Há manuais de redação que rejeitam o uso da voz
passiva. Orientam que se diga, por exemplo, “O diretor suspendeu os alunos”, em
vez de “Os alunos foram suspensos pelo diretor”. Existem casos, no entanto, em
que a passiva é desejável. Nem sempre interessa ao redator afirmar que alguém
faz alguma coisa. Ele pode querer dizer que alguma coisa “é feita”, destacando o termo
que sofre a ação. Afirmar “o livro foi lido em pouco tempo pela turma” não é o
mesmo que dizer “a turma leu o livro em pouco tempo”. No primeiro caso o foco
recai no livro; no segundo, recai na turma.
Segundo Steven Pinker, “muitas vezes o escritor
precisa desviar a atenção do leitor para longe do agente de uma ação. A voz
passiva lhe dá essa possibilidade” (“Guia de escrita”, p. 75, Contexto). Por
exemplo: “Quem não estiver de farda será proibido de entrar.” Proibido por
quem? A passiva é um meio de camuflar o responsável por essa antipática
interdição.
O propósito de esconder o agente pode se dever
também a modéstia. Na apresentação de uma monografia, o autor tende a escrever:
“Um enorme tempo foi gasto para levantar as fontes”. A passiva é um meio de ele
“disfarçar” que dedicou muito tempo à tarefa. Outra forma seria usar o “plural
da modéstia”, que também é uma forma de atenuar o egocentrismo (“Gastamos” um tempo enorme para
levantar as fontes). Mas nesse caso o foco não mais estaria no tempo despendido.

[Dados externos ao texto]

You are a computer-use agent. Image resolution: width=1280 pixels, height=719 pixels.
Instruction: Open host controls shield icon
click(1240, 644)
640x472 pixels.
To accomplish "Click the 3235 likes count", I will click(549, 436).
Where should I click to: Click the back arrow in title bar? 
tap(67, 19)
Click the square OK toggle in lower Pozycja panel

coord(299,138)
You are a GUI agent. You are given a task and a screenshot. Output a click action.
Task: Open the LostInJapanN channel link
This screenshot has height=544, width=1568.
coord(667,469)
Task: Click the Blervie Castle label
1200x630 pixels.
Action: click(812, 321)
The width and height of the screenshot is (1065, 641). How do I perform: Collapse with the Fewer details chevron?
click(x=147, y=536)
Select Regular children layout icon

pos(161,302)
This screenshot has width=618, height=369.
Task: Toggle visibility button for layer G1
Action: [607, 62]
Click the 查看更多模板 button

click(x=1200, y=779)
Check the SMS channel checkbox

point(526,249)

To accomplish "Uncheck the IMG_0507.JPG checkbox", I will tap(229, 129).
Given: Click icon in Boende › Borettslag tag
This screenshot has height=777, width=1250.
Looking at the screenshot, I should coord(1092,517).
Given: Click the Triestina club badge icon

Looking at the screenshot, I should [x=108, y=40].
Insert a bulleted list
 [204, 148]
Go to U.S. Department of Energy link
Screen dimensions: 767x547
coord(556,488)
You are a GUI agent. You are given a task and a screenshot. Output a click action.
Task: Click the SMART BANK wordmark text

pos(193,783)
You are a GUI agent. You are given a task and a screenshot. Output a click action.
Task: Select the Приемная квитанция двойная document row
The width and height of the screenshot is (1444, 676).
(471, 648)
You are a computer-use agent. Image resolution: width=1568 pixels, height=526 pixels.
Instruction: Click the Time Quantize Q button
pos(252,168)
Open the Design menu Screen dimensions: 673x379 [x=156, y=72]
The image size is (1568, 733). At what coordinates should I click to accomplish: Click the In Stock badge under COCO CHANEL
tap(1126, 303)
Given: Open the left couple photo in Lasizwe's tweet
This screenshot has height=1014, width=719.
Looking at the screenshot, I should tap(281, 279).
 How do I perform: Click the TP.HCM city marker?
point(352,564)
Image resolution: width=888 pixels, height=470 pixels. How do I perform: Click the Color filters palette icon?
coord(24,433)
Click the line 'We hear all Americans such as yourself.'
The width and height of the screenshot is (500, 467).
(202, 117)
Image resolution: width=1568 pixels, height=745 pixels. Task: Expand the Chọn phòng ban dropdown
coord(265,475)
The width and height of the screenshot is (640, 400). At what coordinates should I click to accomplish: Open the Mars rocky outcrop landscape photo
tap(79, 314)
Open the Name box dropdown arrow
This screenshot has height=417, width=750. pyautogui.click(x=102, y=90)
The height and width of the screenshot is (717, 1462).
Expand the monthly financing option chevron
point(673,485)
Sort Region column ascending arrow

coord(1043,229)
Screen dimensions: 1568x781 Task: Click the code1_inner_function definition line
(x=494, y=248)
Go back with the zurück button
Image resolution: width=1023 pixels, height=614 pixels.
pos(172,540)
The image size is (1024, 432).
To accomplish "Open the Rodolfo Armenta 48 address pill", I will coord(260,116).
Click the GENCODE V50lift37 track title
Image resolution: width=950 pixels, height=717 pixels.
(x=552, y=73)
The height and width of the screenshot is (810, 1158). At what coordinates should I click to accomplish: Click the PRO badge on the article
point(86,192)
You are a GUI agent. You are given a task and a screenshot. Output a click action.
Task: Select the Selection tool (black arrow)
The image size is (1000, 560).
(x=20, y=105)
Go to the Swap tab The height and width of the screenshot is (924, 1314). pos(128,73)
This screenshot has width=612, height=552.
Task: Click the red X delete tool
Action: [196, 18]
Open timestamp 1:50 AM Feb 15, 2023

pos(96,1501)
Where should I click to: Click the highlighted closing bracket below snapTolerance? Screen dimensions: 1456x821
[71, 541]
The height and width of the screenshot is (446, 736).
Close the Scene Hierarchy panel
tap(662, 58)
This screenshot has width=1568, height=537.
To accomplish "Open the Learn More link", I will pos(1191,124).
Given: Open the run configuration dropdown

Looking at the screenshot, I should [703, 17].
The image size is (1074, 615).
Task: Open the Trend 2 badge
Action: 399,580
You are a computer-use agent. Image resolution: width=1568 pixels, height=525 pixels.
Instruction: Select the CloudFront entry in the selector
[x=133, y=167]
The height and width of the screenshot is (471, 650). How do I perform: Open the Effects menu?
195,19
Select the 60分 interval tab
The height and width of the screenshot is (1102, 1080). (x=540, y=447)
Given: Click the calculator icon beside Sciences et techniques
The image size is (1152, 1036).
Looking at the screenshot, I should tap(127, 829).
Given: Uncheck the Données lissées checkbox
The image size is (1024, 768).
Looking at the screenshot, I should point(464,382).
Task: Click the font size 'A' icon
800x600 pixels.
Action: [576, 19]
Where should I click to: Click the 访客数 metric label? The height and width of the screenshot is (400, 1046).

Omitindo o agente da ação, corre-se o risco de dar ao
leitor uma falsa ideia de quem a pratica. É o que ocorre nesta passagem da
redação de um aluno: “No texto Cortina de Burrice, de Cláudio de Moura e
Castro, é feita uma
comparação entre a sociedade brasileira e a europeia.”
O estudante dá a entender que a comparação entre a
sociedade brasileira e a europeia é feita por outra pessoa, e não pelo próprio
Cláudio de Moura e Castro. Ele não correria esse risco se tivesse optado pela
voz ativa: “No texto Cortina de Burrice, Cláudio de Moura e Castro faz uma comparação entre a
sociedade brasileira e a europeia.”
Vale a pena lembrar que a manutenção da voz
concorre para a unidade do texto. Se a voz ativa aparece na primeira oração, é
desejável que também apareça na(s) seguinte(s). O efeito é muito ruim quando
isso não ocorre. Veja: “Os bandidos destruíram as evidências do crime e novas
provas foram forjadas.” Se o sujeito é o mesmo (os bandidos), por que mudar a
voz? É mais prático e direto dizer: “Os bandidos destruíram as evidências do
crime e forjaram novas
provas.”
A voz passiva analítica (feita com verbo auxiliar)
deve ser usada com parcimônia. Seu exagero tende a dificultar a leitura devido
ao excesso de locuções. O prejuízo para o estilo é grande. Confira neste
exemplo: “Foi feita” uma pesquisa para sondar a preferência dos homens quanto
às mulheres com quem gostariam de “ser casados”. “Foram rejeitadas” por grande
parte deles as liberais, as muito bonitas e as que já tinham filhos de outros casamentos.
O ideal, em casos como esse, é optar pela voz
passiva sintética (com o pronome “se”) ou pela voz ativa, em que é natural a
ordem direta. O texto melhora muito com as modificações: “Fez-se” uma pesquisa
para sondar a preferência dos homens quanto às mulheres com quem gostariam
de “se casar”. Grande
parte deles “rejeitou” as liberais, as muito bonitas e as que já tinham filhos
de outros casamentos.
Antes de encerrar estas notas, chamo a atenção para
uma escolha bizarra que por vezes aparece nas redações. Trata-se de uma espécie
de cruzamento entre a voz passiva analítica e a sintética. Pincei de outro
aluno este exemplo: “Não é novidade dizer que no Brasil não se é cumprida as leis
ambientais.” “Não se é cumprida”? Isso não existe em português. O aluno deveria
dizer que as leis ou “não são cumpridas”, ou “não se cumprem”.
Como se vê, não há motivo para rejeitar
de antemão a voz passiva. O importante, como em toda escolha linguística, é atentar
para a pertinência do seu emprego. Redige bem aquele que, imune a interdições
preconceituosas, adapta a língua aos seus propósitos expressivos.